La dépendance externe

Pour le moment, les États-Unis importent 41 % du pétrole consommé dans le pays (19,5 millions de barils par jour), ce qui représente une augmentation de plus de 400 % depuis 1985. La production interne pendant ce temps stagne (40 % de moins par rapport à 1970). De plus, les réserves internes qui existent encore sont de plus en plus excentrées, dans le grand Nord ou loin des côtes dans un contexte qui rend l’exploitation très coûteuse. Les importations des États-Unis deviennent donc encore plus importantes, tant en provenance du Golfe persique que d’Amérique latine et du Canada. À elle seule, l’Arabie saoudite compte 15 % des importations américaines, suivie de très près par le Canada, le Venezuela et le Mexique. Certes, les États-Unis ne dépendent pas d’un seul pays, mais selon Cheney, il faut diversifier encore plus. Deux régions du monde sont particulièrement identifiées pour assurer les besoins américains, soit l’Asie centrale, où les réserves du Kazakhstan, de l’Ouzbékistan et de l’Azerbaïdjan sont très importantes, et l’Afrique. Dans ce dernier continent, quelques gros producteurs sont en train de devenir importants pour les États-Unis, notamment l’Angola et le Nigéria.
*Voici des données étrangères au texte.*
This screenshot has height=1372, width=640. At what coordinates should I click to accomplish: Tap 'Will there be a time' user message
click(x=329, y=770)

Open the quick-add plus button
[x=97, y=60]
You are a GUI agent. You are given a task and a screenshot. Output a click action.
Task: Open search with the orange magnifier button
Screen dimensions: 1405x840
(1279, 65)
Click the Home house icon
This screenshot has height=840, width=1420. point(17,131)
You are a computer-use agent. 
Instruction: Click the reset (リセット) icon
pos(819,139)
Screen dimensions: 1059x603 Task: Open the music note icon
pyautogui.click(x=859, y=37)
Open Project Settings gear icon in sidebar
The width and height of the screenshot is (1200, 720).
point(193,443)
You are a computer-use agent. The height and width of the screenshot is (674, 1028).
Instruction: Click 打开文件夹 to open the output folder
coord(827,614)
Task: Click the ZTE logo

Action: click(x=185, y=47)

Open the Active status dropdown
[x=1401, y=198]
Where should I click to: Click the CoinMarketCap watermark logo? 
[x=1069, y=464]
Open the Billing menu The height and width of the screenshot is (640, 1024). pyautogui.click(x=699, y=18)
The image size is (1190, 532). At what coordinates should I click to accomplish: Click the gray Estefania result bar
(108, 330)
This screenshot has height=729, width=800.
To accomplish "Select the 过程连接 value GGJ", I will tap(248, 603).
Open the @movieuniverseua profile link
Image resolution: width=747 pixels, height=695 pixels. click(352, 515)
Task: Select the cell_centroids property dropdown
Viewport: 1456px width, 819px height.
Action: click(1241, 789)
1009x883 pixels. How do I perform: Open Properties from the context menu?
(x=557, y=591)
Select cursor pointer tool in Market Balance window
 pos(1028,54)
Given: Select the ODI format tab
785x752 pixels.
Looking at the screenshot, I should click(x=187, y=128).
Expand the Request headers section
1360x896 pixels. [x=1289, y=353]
Mais l’Afrique demeure largement « sous-exploitée » du point de vue des multinationales pétrolières et des États-Unis. On pourrait donc s’attendre à voir se multiplier les efforts de Washington pour s’implanter dans ces régions, notamment en Asie centrale dans la foulée de l’opération afghane.

L’enjeu irakien

Reste évidemment l’Irak. Pour le moment, c’est un « no man’s land » pour les intérêts américains. Si l’Irak réussit à redémarrer son industrie pétrolière dans les conditions actuelles, les gros gagnants seront la France et les États-Unis qui se sont investis sérieusement dans l’exploitation des ressources irakiennes. L’enjeu est gros car pour le moment, on soupçonne les réserves irakiennes d’être presqu’aussi considérables que celles de l’Arabie saoudite. Il serait sans doute abusif de prétendre que les États-Unis veulent faire la guerre contre l’Irak « uniquement » pour s’emparer du pétrole. Il serait à l’inverse naïf de croire que ce facteur n’a pas d’importance. Dans la nouvelle géopolitique espérée par Bush et Cheney, le verrouillage des régions riches en hydrocarbures est une carte maîtresse, tant pour assurer la sécurité énergétique des États-Unis que pour empêcher des concurrents trop ambitieux de s’imposer sur la scène économique mondiale.